## Work order
Word for word, copy the records and drop the pictures.

## Saved entries
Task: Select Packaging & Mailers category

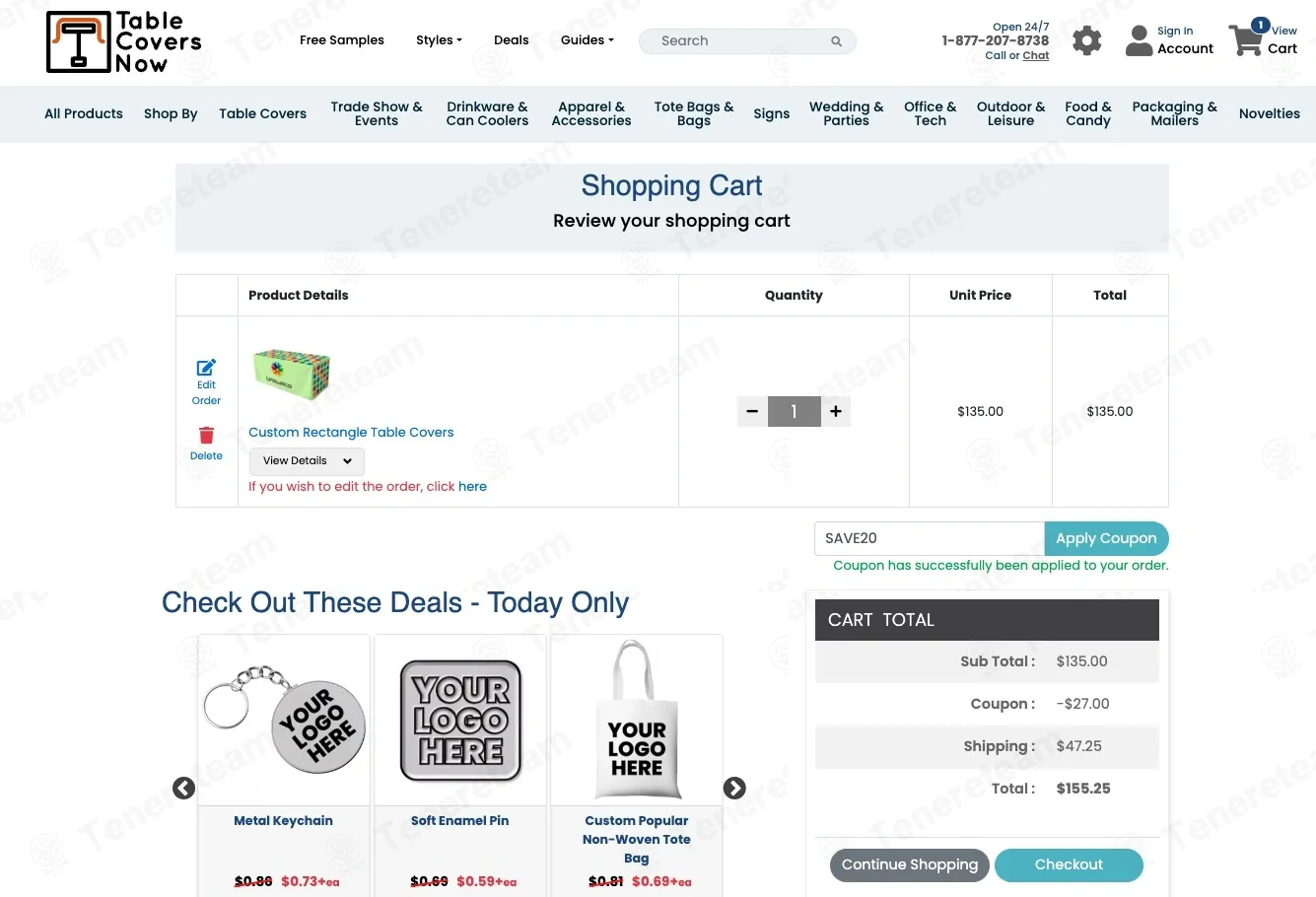Action: pyautogui.click(x=1174, y=114)
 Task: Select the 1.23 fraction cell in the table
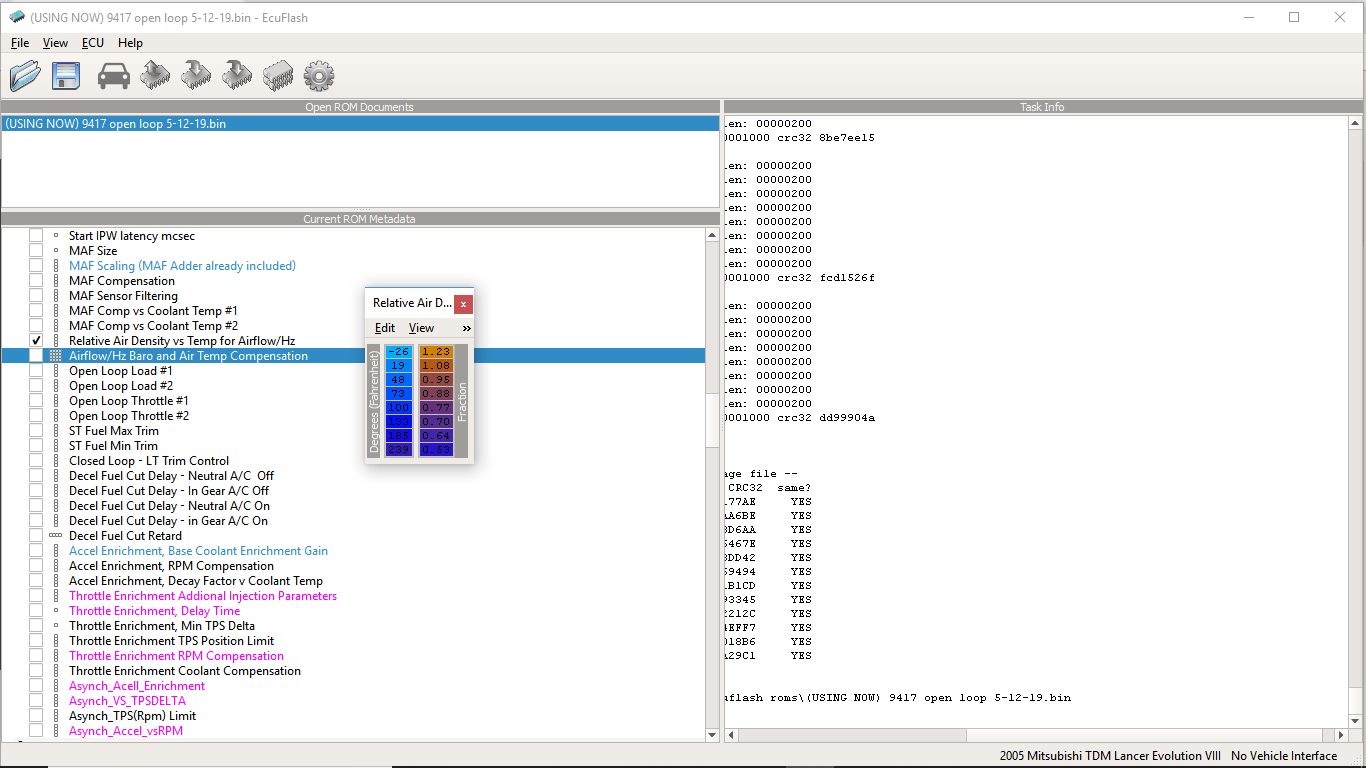pos(436,352)
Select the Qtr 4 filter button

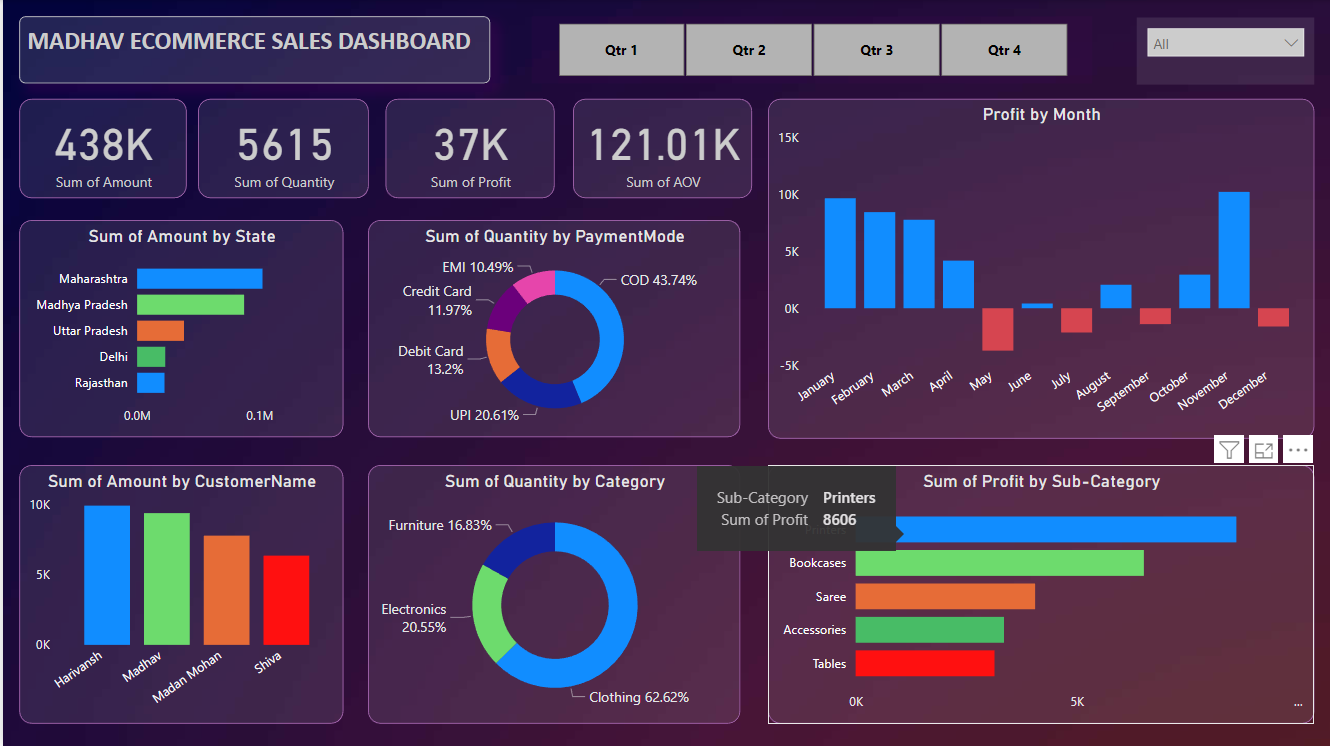1004,49
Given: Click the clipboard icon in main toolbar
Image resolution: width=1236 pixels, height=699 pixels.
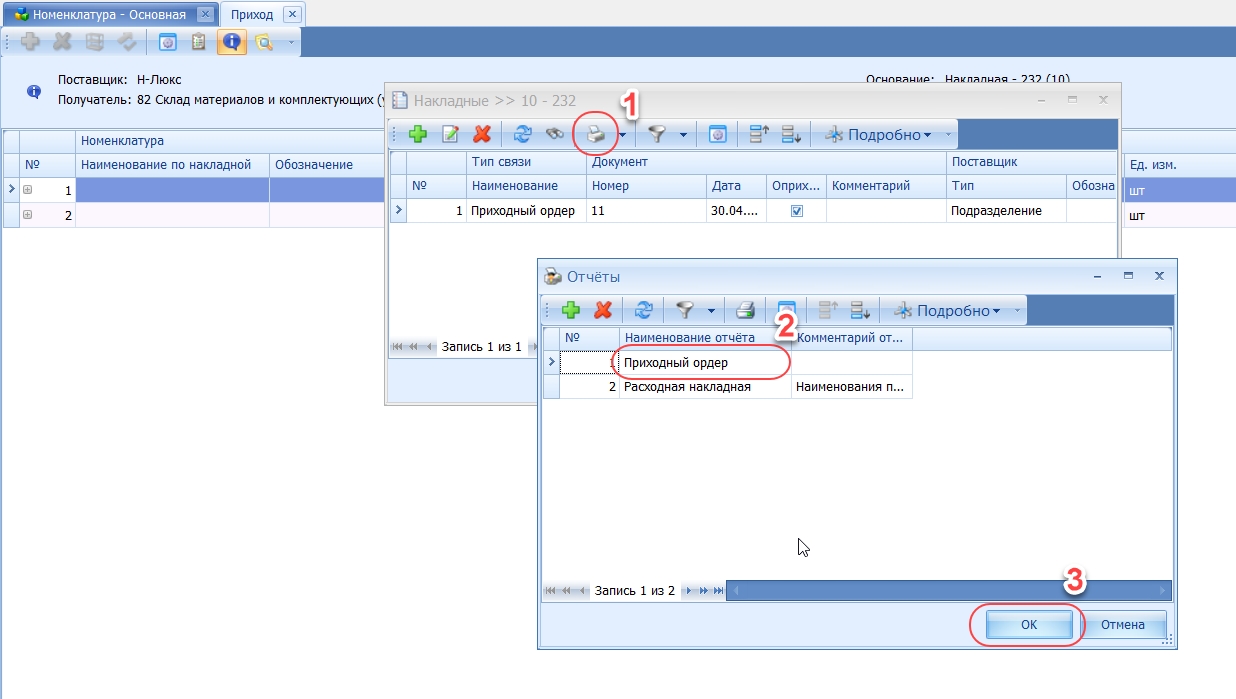Looking at the screenshot, I should tap(199, 42).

## Written response
Task: Select Packaging & Mailers category

Action: pyautogui.click(x=1174, y=114)
 Task: Select the 1.23 fraction cell in the table
pos(436,352)
Select the Qtr 4 filter button

1004,49
Given: Click the clipboard icon in main toolbar
Image resolution: width=1236 pixels, height=699 pixels.
Looking at the screenshot, I should tap(199, 42).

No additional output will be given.